Tous les propriétaires sont satisfaits de la T.T.A., sauf deux, et 83,1 p. cent rapportent une amélioration notable ou un retour au statut avant la R.L.C.A.
Discussion
● La technique d’avancement de la tubérosité tibiale (T.T.A.) se fonde sur un modèle mécanique du genou canin et humain en phase d’appui. La force de cisaillement antéro-postérieure fémoro-tibiale est nulle lorsque l’angle entre l’axe du tendon patellaire et la pente tibiale est de 90°, d’où le concept de la T.T.A., qui vise à modifier l’axe du tendon patellaire.
● Le temps moyen nécessaire à la consolidation radiographique pourrait être inférieur si certains chiens revus pour radiographie de contrôle étaient revenus plus tôt après la chirurgie (9,4 au lieu de 11,3 sem si ces animaux sont éliminés).
● La nécessité d’une 2e chirurgie comme critère de distinction entre complications mineures et majeures est un critère objectif mais sans pertinence clinique (ex : parage chirurgical d’une plaie de léchage considéré comme complication majeure).

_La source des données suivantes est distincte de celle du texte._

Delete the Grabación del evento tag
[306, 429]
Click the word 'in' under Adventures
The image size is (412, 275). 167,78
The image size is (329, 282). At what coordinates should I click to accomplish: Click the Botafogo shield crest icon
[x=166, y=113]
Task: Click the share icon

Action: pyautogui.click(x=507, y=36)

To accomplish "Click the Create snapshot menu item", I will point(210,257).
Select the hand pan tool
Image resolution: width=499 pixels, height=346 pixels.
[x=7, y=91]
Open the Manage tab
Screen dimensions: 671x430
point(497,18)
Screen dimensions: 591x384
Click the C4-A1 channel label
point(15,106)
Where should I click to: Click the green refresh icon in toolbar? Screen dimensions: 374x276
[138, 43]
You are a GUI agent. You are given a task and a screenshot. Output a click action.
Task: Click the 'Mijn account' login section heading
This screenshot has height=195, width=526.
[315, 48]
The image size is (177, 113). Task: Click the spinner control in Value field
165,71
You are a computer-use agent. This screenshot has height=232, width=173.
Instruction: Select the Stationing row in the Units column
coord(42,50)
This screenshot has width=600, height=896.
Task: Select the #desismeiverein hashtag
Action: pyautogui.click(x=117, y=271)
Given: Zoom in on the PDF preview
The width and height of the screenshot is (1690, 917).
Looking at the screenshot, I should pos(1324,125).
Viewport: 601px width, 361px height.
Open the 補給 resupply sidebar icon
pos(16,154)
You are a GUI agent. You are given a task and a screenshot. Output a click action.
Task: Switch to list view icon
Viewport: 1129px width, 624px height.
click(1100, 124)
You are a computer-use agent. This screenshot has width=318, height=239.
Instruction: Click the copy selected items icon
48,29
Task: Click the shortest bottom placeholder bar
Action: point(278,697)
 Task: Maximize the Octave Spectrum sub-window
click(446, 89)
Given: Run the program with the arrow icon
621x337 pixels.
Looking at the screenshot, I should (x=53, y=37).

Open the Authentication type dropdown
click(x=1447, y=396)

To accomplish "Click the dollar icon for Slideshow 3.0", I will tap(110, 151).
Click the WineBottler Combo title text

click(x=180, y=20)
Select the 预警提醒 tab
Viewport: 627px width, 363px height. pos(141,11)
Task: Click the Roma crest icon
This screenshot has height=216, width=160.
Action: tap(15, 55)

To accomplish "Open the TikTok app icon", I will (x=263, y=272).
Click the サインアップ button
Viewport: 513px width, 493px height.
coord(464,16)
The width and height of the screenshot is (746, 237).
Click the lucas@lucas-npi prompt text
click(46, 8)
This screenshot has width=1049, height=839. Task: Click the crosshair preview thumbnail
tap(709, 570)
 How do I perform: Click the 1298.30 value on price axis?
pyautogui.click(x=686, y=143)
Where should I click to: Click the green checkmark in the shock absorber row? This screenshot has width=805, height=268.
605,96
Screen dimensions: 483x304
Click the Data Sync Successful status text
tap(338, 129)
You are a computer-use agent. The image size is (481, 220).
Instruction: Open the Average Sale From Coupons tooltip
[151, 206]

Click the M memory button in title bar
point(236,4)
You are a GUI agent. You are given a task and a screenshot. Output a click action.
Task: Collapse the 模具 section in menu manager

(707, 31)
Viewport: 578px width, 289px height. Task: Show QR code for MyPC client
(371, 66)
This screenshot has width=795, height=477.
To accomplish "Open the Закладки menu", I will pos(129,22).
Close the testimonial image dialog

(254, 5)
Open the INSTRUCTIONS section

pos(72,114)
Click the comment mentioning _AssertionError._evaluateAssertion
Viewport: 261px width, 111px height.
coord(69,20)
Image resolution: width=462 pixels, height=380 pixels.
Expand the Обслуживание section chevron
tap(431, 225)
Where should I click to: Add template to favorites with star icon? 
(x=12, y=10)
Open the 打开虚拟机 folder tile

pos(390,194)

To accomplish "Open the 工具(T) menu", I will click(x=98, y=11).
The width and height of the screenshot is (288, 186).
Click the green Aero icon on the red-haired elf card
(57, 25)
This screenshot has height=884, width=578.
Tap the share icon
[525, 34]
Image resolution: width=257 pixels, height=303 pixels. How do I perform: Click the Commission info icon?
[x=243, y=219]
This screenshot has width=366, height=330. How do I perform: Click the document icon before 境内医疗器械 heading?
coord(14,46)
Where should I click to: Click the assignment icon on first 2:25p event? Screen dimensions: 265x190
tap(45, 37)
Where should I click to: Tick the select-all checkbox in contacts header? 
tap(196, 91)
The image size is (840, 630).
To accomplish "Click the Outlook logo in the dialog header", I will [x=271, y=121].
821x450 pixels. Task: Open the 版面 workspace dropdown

● En utilisant l’importance clinique comme critère, les taux varient peu et sont comparables aux études cliniques sur la Tibial Plateau Levelling Osteotomy (T.P.L.O.).
● Les complications liées à la technique opératoire (fractures tibiales et ruptures d’implant), survenues sur les 10 premiers cas opérés, peuvent être minimisés au fur et à mesure que le chirurgien acquiert de l’expérience.
● Les lésions méniscales détectées après la chirurgie initiale peuvent provenir d’un défaut de détection per-opératoire (peu probable vu la similitude des taux de lésions détectées pendant la chirurgie avec ceux issus d’autres études) ou, plus probablement, d’une apparition post-opératoire liée aux modifications des contraintes biomécaniques appliquées sur le genou opéré. Cela a conduit à réaliser des relâchements méniscaux, comme lors de T.P.L.O., sur 22 genoux, sur lesquels aucune lésion méniscale ultérieure associée n’est rapportée. Une étude des effets du relâchement méniscal, plus large et sur une plus grande durée, est souhaitable.
● Les taux d’infection sont dans les normes admises. Le défaut de minéralisation est attribué à un type d’allogreffe osseuse utilisée.
● Les propriétaires possédant des animaux déjà opéré d’une R.L.C.A. avec d’autres techniques que la T.T.A. ont l’impression d’une récupération plus rapide et facile, mais ceci est subjectif et ils n’ont pas de recul sur les différentes techniques disponibles.
● Les limites de l’étude sont celles d’une étude rétrospective, avec l’absence de mesures objectives de performance après réalisation de la T.T.A., et une durée du suivi assez courte.
Conclusion
● La T.T.A. est une méthode alternative à la T.P.L.O. Elle présente un bon, voire un excellent pronostic fonctionnel.
● Des études cliniques sur une durée plus longue, avec suivi clinique objectif et radiographique sont nécessaires. ❒
NOTE
* cf. l’article “L’ostéotomie du pateau tibial chez le chien”
de E. Pujol et B. Bouvy,
LE NOUVEAU PRATICIEN vétérinaire canine-féline 2007;35:295-7.